A distinção formulada pelo prelado foi, portanto, entre a dignidade de cada pessoa —que apresentou como universal, recebida de Deus e impossível de perder— e o juízo moral que merece uma conduta ou uma determinada concepção da sexualidade.
O coletivo LGBT «católico»: Oster se «desqualificou»
O Comitê Católico LSBT+ respondeu com um comunicado intitulado Scharf daneben —uma expressão que pode ser traduzida como «completamente equivocado»— no qual rejeita o posicionamento do bispo.
O coletivo admite que compartilha com Oster a convicção de que a tradição cristã aporta elementos importantes para compreender a dignidade de cada ser humano. Considera, no entanto, que o prelado arruína esse posicionamento ao vinculá-lo com o que descreve como afirmações «desprezíveis» sobre as pessoas LGBT, os Christopher Street Days e a diversidade social.
A organização sustenta que «a dignidade humana não depende da orientação sexual ou da identidade de gênero, nem das formas familiares ou das convicções religiosas».
Acusa ainda Oster de transmitir mediante suas perguntas a impressão de que a visibilidade LGBT representa «arbitrariedade moral» e afastamento de Deus.
O comunicado conclui com uma desqualificação direta do bispo: «Oster se desqualificou como teólogo e também como pastor».
Reivindicam o «coming out» como experiência de fé
O coletivo sustenta que Oster relaciona as identidades homossexuais, bissexuais, trans, intersexuais ou não binárias com a ausência de Deus ou o afastamento da concepção cristã do homem.

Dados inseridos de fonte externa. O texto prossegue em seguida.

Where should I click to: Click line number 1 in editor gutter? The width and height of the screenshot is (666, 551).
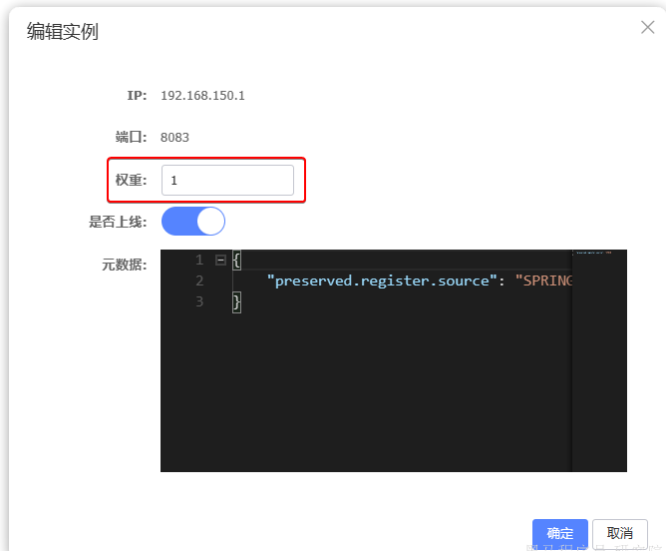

Seus integrantes reivindicam, frente ao bispo, uma compatibilidade entre essas identidades e sua própria concepção da fé.

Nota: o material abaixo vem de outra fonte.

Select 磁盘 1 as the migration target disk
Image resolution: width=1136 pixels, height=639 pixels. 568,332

«Como cristãos queer cremos e rezamos, celebramos o culto e entendemos nossa vida em harmonia com nossa relação com Deus», afirmam. Acrescentam que sua identidade de gênero ou orientação sexual constitui «uma parte importante» de suas vidas e chegam a sustentar que no coming out experimentam «a força libertadora de nossa fé».
O grupo acusa também o bispo de desconhecer a denominada teologia queer e a pastoral orientada especificamente às pessoas LGBT, e recorre à conhecida pergunta pronunciada por Francisco em 2013: «Quem sou eu para julgar?».
Oster vincula a antropologia cristã com o futuro da democracia
A homilia de Oster tinha um alcance mais amplo que a questão LGBT. Sua tese central vinculava a concepção da dignidade humana presente na Lei Fundamental alemã com as raízes cristãs do país.
O bispo recordou ainda que o artigo 6 da Constituição estabelece que «o casamento e a família estão sob a proteção especial da ordem estatal» e sustentou que seus redatores tinham presente a união monogâmica e «a unidade habitual de pai, mãe e seu filho ou seus filhos». Muitos deles, acrescentou, estavam formados no cristianismo e compartilhavam a concepção católica do casamento como sacramento.
Oster estendeu ainda sua defesa da dignidade humana aos refugiados, pessoas de outras culturas, etnias e religiões, pessoas com deficiência, idosos, mulheres, crianças e aqueles que vivem nas margens da sociedade. O cristão, assinalou, está chamado a respeitar sempre cada ser humano e «sobretudo, nunca à violência».
Finalmente, advertiu de que abandonar o fundamento antropológico sobre o qual, a seu juízo, se construiu a democracia alemã pode terminar enfraquecendo o próprio sistema político.
«Estou convencido de que nossa Lei Fundamental e, com ela, nossa democracia liberal tiveram essencialmente como pano de fundo a imagem bíblica do homem», afirmou.
E acrescentou: «Temo que seja precisamente o progressivo afastamento dela em nossa sociedade o que põe em perigo nossa democracia».
Frente a uma sociedade que considera necessitada de uma visão comum, Oster terminou sua homilia da Assunção propondo a resposta dos católicos: permanecer unidos a Cristo e à Igreja, cuja imagem primordial identificou na Virgem Maria, e «manter aberto o céu» para oferecer essa esperança aos demais.